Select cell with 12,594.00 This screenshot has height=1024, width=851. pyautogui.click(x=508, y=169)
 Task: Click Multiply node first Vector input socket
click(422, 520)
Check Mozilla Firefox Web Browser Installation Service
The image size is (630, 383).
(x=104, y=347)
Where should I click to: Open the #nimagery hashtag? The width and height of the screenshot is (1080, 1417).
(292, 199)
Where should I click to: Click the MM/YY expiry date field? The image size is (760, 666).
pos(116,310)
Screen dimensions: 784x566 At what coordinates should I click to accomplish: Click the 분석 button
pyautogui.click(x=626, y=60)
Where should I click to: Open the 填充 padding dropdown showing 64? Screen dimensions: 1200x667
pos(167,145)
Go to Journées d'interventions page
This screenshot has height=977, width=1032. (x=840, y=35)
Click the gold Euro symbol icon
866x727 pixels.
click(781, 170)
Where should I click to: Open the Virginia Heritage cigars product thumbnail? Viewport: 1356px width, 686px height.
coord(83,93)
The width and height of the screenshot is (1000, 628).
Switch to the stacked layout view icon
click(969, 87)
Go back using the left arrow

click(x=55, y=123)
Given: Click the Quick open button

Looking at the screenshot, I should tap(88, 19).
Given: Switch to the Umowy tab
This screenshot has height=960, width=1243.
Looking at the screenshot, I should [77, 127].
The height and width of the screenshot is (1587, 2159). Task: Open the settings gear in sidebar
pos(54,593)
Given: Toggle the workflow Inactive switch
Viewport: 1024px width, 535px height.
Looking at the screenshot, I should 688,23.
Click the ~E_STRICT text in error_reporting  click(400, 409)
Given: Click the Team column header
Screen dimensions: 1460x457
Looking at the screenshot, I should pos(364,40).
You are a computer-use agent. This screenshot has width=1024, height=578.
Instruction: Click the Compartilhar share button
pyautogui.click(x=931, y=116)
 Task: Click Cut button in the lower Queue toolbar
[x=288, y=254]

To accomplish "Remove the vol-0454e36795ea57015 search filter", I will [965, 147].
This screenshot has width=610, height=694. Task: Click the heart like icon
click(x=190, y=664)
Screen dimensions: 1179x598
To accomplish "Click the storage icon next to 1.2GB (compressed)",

◇ ◇ ◇ ◇ ◇

▶ [Exercise prompt]: Count the lines in the entries above that contain the string "pyautogui", and reply with that number alone.

▶ [Exercise solution]: 3